**Tarefa proposta A**
Segundo o trecho fornecido, quem representa muito mais o modelo de país e os interesses pretendidos pelo povo no Brasil: o Presidente eleito ou os parlamentares?
**Tarefa proposta B**
Transcreva do trecho fornecido a parte que começa em "E ouço muito" e termina em "da soberania popular.".

**Trecho fornecido**
════════════════════

E ouço muito falar de constitucionalidade e inconstitucionalidade, crise e conflitos de poderes, sem sequer considerar a fonte da qual emana todo o poder, os fundamentos sob os quais se constitui e legitima o Estado, e os objetivos declarados como fundamentais pelo povo por meio de seus representantes num momento de lucidez, em que havia de fato alguma representação da soberania popular.

Como é possível conceber que um Presidente eleito seja deposto por representantes que não representam, de fato, os interesses do povo e aquele que o substitui permaneça no poder estando desaprovado pela grande maioria da população? E pior, que governe em sentido contrário ao indicado pelo povo com o voto, lançando mão de medidas provisórias ou pressionando o Congresso para tratar de temas delicados em velocidade absurda para o bom senso, talvez porque o que parece irrefletido seja fruto de uma reflexão há muito estabelecida de que o povo não sabe o que é melhor para si próprio e é possível, talvez aconselhável, fazer o melhor apenas para alguns. – É possível argumentar que a legitimidade de um presidente e parlamentares do Congresso seja a mesma, mas é notório que no Brasil o Presidente eleito representa muito mais o modelo de país e interesses pretendidos pelo povo de um modo geral do que os parlamentares. Esta é a minha percepção, aceito argumento que a enfrente e esclareça eventuais falhas de meu raciocínio –.

════════════════════

**Linhas de dados**
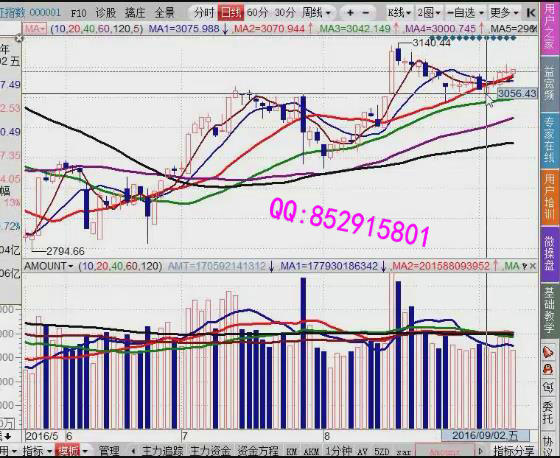
Task: Switch chart to 分时 intraday view
Action: pyautogui.click(x=204, y=13)
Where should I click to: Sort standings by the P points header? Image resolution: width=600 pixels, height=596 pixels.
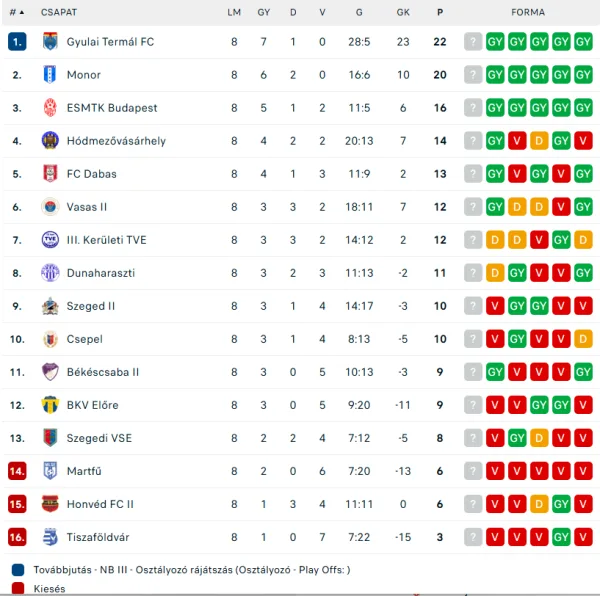(440, 12)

════════════════════

**Resposta escrita A**
O Presidente eleito.

**Resposta escrita B**
E ouço muito falar de constitucionalidade e inconstitucionalidade, crise e conflitos de poderes, sem sequer considerar a fonte da qual emana todo o poder, os fundamentos sob os quais se constitui e legitima o Estado, e os objetivos declarados como fundamentais pelo povo por meio de seus representantes num momento de lucidez, em que havia de fato alguma representação da soberania popular.